Have we been screwing up this financial literacy thing all along?
 
For years now, CPAs have been part of a national movement to boost the financial smarts of Americans everywhere. The problem is obvious: Study after study shows that Americans aren’t saving enough for retirement. The answer, obviously, is to give them the information they need to make smart financial decisions.
 
It makes perfect sense. And it might be completely wrong.
 
I’m reading a fascinating book called Mindwise: How We Understand What Others Think, Believe, Feel, and Want, by Nicholas Epley. In it, he explores the most effective ways to get people to change their behavior.
 
“Common sense suggests targeting people’s minds to change their actions,” Epley writes. For example: Financially challenged folks are making poor choices? Roll out a financial literacy program to make them smarter.
 
But these types of solutions are often useless, Epley argues, because they frequently misunderstand the cause of the problems.
 
Taken verbatim from Mindwise
 
“One common theory about poverty explains it in the language of mental deficiencies: The poor are simply not as smart as the rest of us, and they do stupid things with their money that keep them poor. What’s the fix?

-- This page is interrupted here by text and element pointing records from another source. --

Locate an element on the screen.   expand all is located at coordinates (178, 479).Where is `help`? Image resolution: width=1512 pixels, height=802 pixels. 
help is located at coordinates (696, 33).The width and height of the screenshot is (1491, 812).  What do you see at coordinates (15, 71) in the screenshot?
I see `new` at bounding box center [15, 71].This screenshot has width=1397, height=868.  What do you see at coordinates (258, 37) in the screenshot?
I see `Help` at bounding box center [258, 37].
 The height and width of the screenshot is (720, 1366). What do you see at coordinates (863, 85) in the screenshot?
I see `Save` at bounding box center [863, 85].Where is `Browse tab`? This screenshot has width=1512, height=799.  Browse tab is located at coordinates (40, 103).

A common strategy is to roll out financial literacy classes to teach the poor to be smarter. The problem? Those classes seem to help the poor very little.
 
“The reason may be that the poor turn out to be smarter and more informed about money than these policies imply. In one set of experiments, psychologists found that poor people make fewer mistakes on financial problems that routinely trip up the wealthy.
 
“One of the bigger problems is the lack of trust in financial institutions that is rampant in poor communities, which is compounded by the lack of access to simple banking services like savings accounts. The poor take out payday loans in part because they don’t have other banking services they can rely on. One effective way to help break the chronic debt trap is to give the poor access to banking services.
 
“Poverty will not yield to simple solutions like this alone, of course, but it’s unlikely to yield at all using assumptions that poverty is largely the product of stupidity.”
 
Maybe the problem is that word — literacy. If you’re not saving enough for retirement, does that make you financially illiterate?
 
Of course not. Maybe you simply don’t have access to the resources you need to save enough for retirement. Maybe you can’t get a savings account. Maybe you can’t afford a financial planner. Maybe you know exactly what you should be doing, but you simply can’t afford to do it.
 
Too often, our problem is our own assumptions. We assume we know what the problem is. We don’t. We’re illiterate in our own right.
 
Part of the solution is admitting that our assumptions about why people act the way they do might be wrong. That we don’t know nearly as much as we think we do. That there are always other forces at play.
 
A little financial literacy never hurt. Just remember that your audience might not be illiterate in the first place.